Benzene-ethene interactions as studied by ab initio calculations

For a search for pi-pi* and/or CH-x interactions between benzene and ethene, ab initio calculations were carried out at HF/6-31G**, MP2/6-31G**, and B3LYP/6-31G** levels of theory. Thirteen configurations of benzene and ethene complexes were optimized by the energy gradient techniques, of which only two were real energy-minimum forms and the others were saddle points or conical points. The global minimum configuration is one in which one of the tilted ethene C-H groups interacts with the C-C Jc-bond of benzene (configuration F-1). A configuration, in which benzene and ethene planes are parallel, was not obtained as a minimum except for MP2 calculations. The intermolecular distances obtained by HF and B3LYP theories were longer than the sum of van der Waals radii, whereas those obtained by the MP2 method were close to the sum. Dipole moments were also obtained that suggest the existence of charge transfer interactions.
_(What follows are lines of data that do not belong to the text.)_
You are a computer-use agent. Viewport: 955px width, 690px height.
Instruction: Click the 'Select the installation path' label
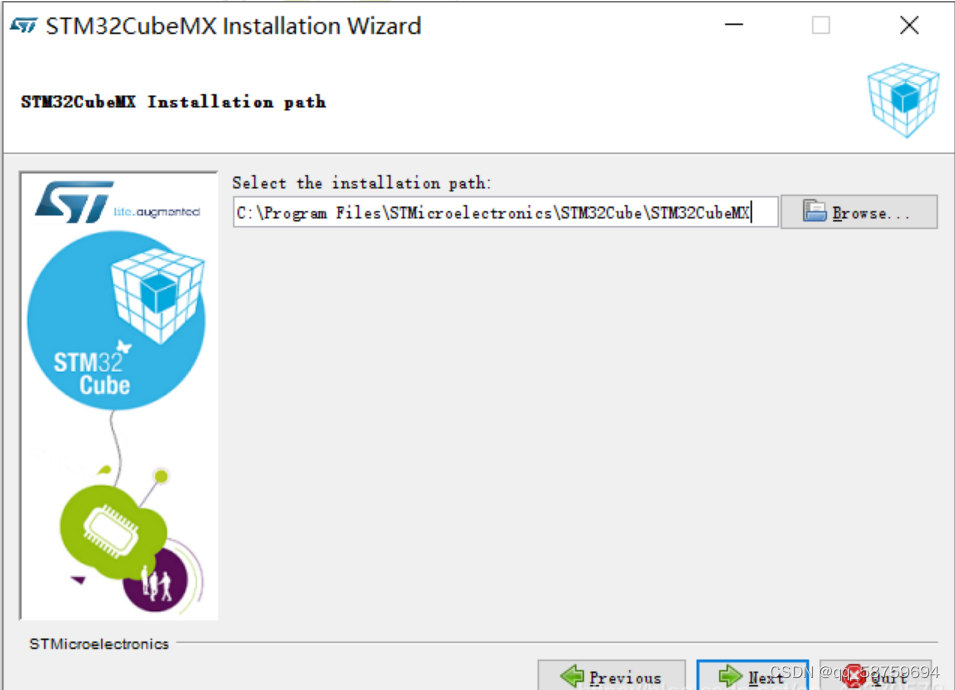pos(361,183)
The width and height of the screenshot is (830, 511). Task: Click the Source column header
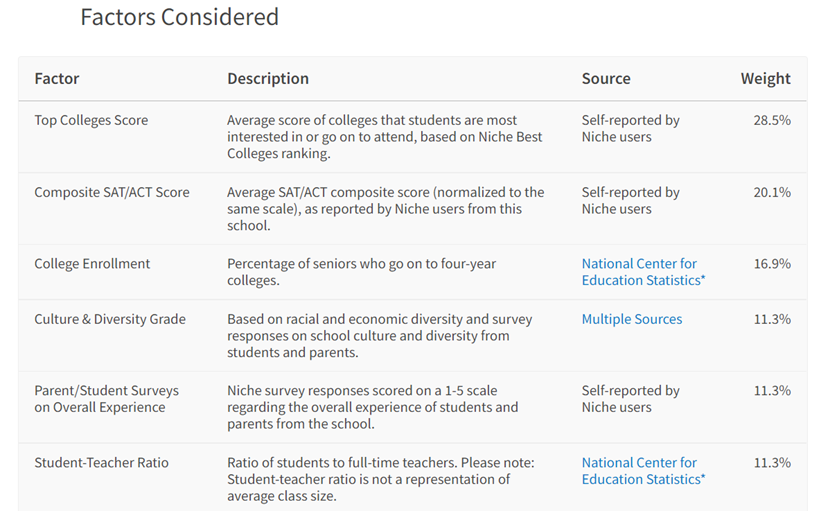click(x=606, y=78)
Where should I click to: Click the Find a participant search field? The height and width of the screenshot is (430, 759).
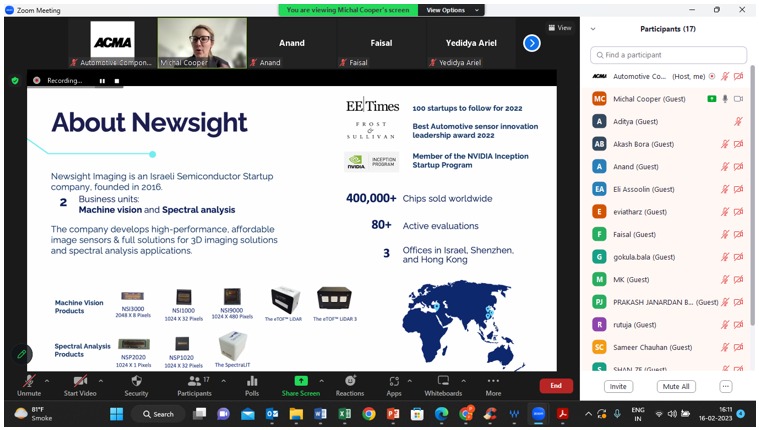pos(668,54)
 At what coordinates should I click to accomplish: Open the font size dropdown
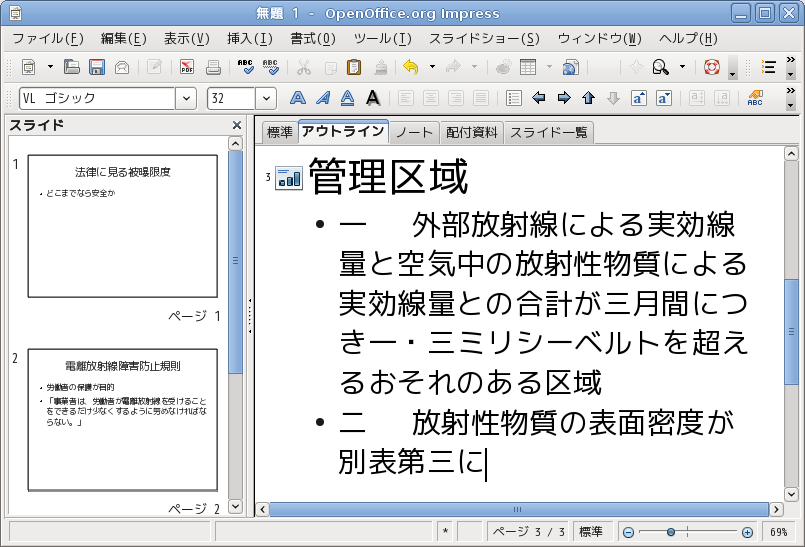[x=266, y=98]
It is concluded that the molecular interaction energy between benzene and ethene mainly consists of dispersion forces with minor contributions of CT interactions, while the configuration of the global minimum is determined by CH-pi interactions. From the frequency analysis for the energy-minimum forms, the normal modes associated with the intermolecular CH-pi interactions were obtained at low frequency regions.